Reputation: 33
I am hoping someone can answer this and in effect teach me a little something. I have this simple little snippet of code and it works without error but then after the program ends Windows throws the following error
program.exe has stopped working A problem caused the program to stop working correctly. Windows will close the program and notify you if a solution is available.
With a button to Close Program
The code in question below asks a user how many players there will be, then based on the number of players creates an array of a size equal to the number of players. Then a for loop prints each character name to the screen. Here is the code
int main()
{
int numplay;
cout<<"How many players will there be? ";
cin>> numplay;
cin.ignore();
cin.get();
string *players = new string[numplay - 1];
for (int x = 1; x < numplay + 1; x++) {
string name;
cout<<"What is Player "<< x <<"'s name? ";
cin>> name;
players[x - 1] = name;
cin.ignore();
}
cin.clear();
cin.sync();
cin.get();
for (int x = 0; x < numplay; x++) {
cout<< players[x] <<"\n";
}
delete[] players;
}
The thing is like I said the code compiles and runs fine it's just at the end Windows throws the error mentioned above with few details. The problem is alleviated if you remove the -1 from the array declaration. However then that creates an extra unused array element. I hope this question is coherent it is one born completely from curiosity since Windows didn't give many details.
Upvotes: 0
Views: 49
Reputation: 74018
You allocate numplay - 1
array elements, e.g elements 0
... numplay - 2
string *players = new string[numplay - 1];
But in the loop, you access elements from 0
to numplay - 1
inclusive, which is one element beyond the array
for (int x = 1; x < numplay + 1; x++) {
...
players[x - 1] = name;
}
In the last iteration, you have x = numplay
. With this, you access players[numplay - 1]
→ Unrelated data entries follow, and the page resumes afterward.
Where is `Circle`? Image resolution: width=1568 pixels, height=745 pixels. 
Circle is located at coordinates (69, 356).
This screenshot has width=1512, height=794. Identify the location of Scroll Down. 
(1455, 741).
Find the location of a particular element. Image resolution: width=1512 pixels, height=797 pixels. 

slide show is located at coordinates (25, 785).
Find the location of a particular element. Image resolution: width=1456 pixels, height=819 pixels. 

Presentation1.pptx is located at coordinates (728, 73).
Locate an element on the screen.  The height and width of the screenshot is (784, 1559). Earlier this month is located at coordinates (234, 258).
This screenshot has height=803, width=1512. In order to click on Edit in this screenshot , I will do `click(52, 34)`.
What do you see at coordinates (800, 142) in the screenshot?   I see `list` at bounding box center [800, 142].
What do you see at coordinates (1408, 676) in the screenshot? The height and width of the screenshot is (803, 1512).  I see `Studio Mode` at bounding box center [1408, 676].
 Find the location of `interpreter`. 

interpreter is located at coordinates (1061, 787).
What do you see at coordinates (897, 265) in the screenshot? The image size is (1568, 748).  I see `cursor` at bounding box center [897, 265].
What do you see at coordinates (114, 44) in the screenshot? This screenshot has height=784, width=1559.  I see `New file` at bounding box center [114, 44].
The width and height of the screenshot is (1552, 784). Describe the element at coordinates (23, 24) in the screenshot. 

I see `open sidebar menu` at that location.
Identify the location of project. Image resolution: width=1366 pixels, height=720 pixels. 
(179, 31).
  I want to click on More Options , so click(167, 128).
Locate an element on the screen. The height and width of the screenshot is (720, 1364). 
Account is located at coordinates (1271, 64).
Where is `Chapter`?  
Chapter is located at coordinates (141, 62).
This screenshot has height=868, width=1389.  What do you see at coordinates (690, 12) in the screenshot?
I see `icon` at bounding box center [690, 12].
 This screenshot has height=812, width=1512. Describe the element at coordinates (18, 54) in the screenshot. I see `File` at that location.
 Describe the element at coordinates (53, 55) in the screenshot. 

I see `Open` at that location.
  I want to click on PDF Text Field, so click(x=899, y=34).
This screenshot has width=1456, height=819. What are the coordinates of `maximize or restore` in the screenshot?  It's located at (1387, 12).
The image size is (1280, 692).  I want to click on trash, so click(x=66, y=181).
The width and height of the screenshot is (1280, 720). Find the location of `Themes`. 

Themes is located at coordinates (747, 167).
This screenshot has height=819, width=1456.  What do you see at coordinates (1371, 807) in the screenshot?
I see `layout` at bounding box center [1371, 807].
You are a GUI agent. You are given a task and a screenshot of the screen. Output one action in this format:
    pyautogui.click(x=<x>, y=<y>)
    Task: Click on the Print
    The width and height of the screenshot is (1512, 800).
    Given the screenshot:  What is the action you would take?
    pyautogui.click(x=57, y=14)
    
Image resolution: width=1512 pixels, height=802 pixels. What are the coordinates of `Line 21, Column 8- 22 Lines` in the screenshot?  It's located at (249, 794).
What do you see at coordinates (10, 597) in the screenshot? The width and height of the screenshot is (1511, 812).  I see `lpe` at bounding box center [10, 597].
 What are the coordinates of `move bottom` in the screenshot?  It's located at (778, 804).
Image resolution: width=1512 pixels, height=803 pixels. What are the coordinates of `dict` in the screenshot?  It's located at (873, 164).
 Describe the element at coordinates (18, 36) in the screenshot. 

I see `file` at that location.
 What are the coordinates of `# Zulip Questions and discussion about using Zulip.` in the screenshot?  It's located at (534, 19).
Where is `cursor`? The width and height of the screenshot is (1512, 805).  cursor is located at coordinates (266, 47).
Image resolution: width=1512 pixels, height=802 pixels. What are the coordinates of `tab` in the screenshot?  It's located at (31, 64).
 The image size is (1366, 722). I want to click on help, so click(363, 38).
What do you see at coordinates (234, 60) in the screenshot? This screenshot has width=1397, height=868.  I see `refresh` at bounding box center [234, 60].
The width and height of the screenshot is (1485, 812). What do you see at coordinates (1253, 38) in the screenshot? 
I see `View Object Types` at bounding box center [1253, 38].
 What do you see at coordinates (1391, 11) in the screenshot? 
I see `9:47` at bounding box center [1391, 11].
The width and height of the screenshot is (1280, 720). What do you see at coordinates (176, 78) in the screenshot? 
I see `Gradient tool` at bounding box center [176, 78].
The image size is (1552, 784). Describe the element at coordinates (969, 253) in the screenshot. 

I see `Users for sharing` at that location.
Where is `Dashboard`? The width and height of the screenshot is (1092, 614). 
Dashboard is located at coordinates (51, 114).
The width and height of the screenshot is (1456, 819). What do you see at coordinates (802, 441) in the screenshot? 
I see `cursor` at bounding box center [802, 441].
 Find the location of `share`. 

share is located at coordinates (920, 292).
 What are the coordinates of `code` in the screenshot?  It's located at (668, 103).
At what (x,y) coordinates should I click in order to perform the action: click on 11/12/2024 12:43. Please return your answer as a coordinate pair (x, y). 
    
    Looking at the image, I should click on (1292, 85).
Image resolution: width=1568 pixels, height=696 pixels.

, which lies outside of the array's bounds.
This is also the reason, why doing
string *players = new string[numplay];
fixes your problem. Because now, the array elements go from 0
to numplay - 1
, which fits with the accesses in the for loop.
Upvotes: 1
Reputation: 63461
You are accessing the array out of bounds. As you hinted at, removing the -1
from the array allocation makes it work.
string *players = new string[numplay - 1]; // Wrong
If the user enters 3
, then you will only allocate an array with 2 elements. That number represents the number of elements, not the maximum index.
The correct code is:
string *players = new string[numplay];
I also suggest you use zero-based indexing for any loop that operates on the array. It's confusing to see a loop like the one that follows the above line. Do this instead:
for (int x = 0; x < numplay; x++) {
cout << "What is Player "<< x+1 <<"'s name? ";
cin >> players[x];
cin.ignore();
}
Upvotes: 1
Reputation: 99094
string *players = new string[numplay - 1];
for (int x = 1; x < numplay + 1; x++) {
...
players[x - 1] = name;
}
...
for (int x = 0; x < numplay; x++) {
cout<< players[x] <<"\n";
...
}
You are modifying and using elements outside the bounds of the array. This causes undefined behavior.